The business and financial condition of pharmaceutical and biotechnology companies are affected by the efforts of governmental and third-party payors to contain or reduce the costs of health care.  In the United States and in foreign jurisdictions, there have been, and we expect that there will continue to be, a number of legislative and regulatory proposals aimed at changing the health care system.  For example, in some countries other than the United States, pricing of prescription drugs is subject to government control, and we expect proposals to implement similar controls in the United States to continue.  Another example of reform that could affect our business is drug reimportation into the United States (i.e., the reimportation of approved drugs originally manufactured in the United States back into the United States from other countries where the drugs were sold at lower prices).  Initiatives in this regard could decrease the price we or any potential collaborators receive for our product candidates if they are ever approved for sale, adversely affecting our future revenue growth and potential profitability.  Moreover, the pendency or approval of such proposals could result in a decrease in our stock price or adversely affect our ability to raise capital or to obtain strategic partnerships or licenses.
 
Risks Related to Our Securities and This Offering
 
There is currently a limited market for our securities, and any trading market that exists in our securities may be highly illiquid and may not reflect the underlying value of our net assets or business prospects.
 
Although our common stock and Series E warrants are traded on the NASDAQ Capital Market, there is currently a limited market for our securities and there can be no assurance that an active market will ever develop.  Investors are cautioned not to rely on the possibility that an active trading market may develop.
 
Our stock may be delisted from NASDAQ, which could affect its market price and liquidity.
 
We are required to meet certain qualitative and financial tests (including a minimum stockholders’ equity requirement of $2.5 million and bid price for our common stock of $1.00 per share) to maintain the listing of our common stock on the NASDAQ Capital Market, and our common stock is in jeopardy of being delisted.  On November 26, 2012, we received a staff deficiency letter from NASDAQ notifying us that the stockholders’ equity of $2,339,285 as reported in our Quarterly Report on Form 10-Q for the period ended September 30, 2012 was below the minimum stockholders’ equity of $2.5 million required for continued listing on NASDAQ.  We were provided 45 calendar days, or until January 10, 2013, to submit a plan to regain compliance with the minimum stockholders’ equity standard, and we have submitted such plan to NASDAQ.  We submitted such a plan and it was accepted, with NASDAQ thus granting us an extension of up to 180 calendar days from the date of the notification letter, or until May 25, 2013, to evidence compliance with the minimum stockholders’ equity standard.  With the proceeds of the offering which is the subject of this prospectus supplement, we believe such compliance will have been achieved.

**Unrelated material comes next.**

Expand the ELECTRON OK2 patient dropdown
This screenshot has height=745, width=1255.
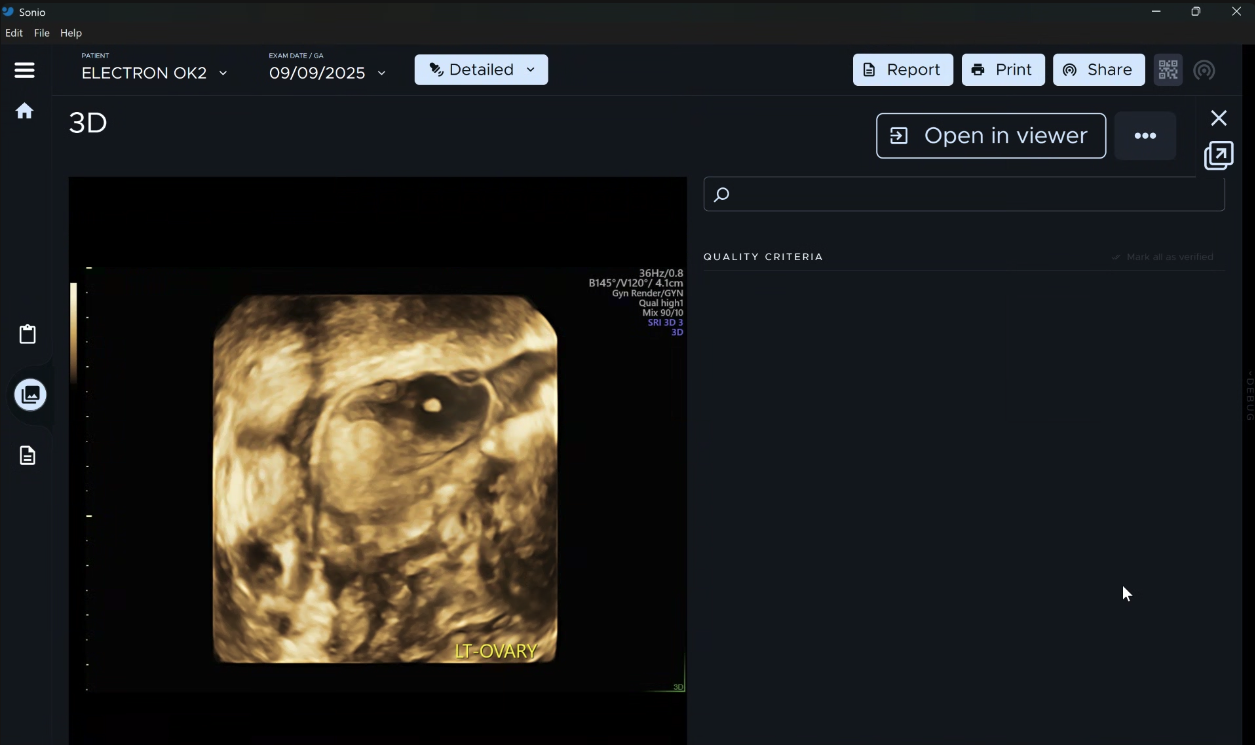pyautogui.click(x=154, y=73)
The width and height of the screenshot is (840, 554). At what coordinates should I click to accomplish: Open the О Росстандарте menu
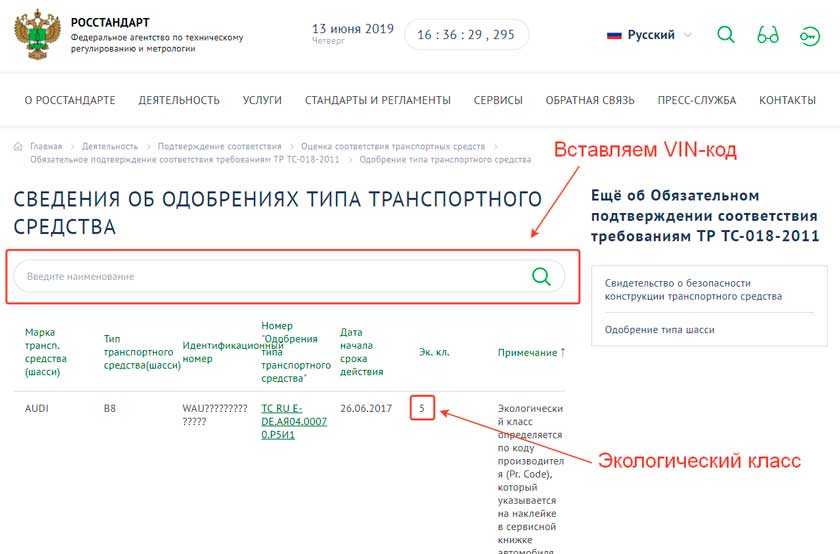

While we are exercising diligent efforts to maintain the listing of our common stock on NASDAQ, there can be no assurance that the plan will be accepted or that if it is we will be able to regain compliance.  If we do not regain compliance by May 25, 2013, or if we fail to satisfy another NASDAQ requirement for continued listing, NASDAQ staff could provide notice that our common stock will become subject to delisting.  In such event, NASDAQ rules permit us to appeal the decision to reject our proposed compliance plan or any delisting determination to a NASDAQ Hearings Panel.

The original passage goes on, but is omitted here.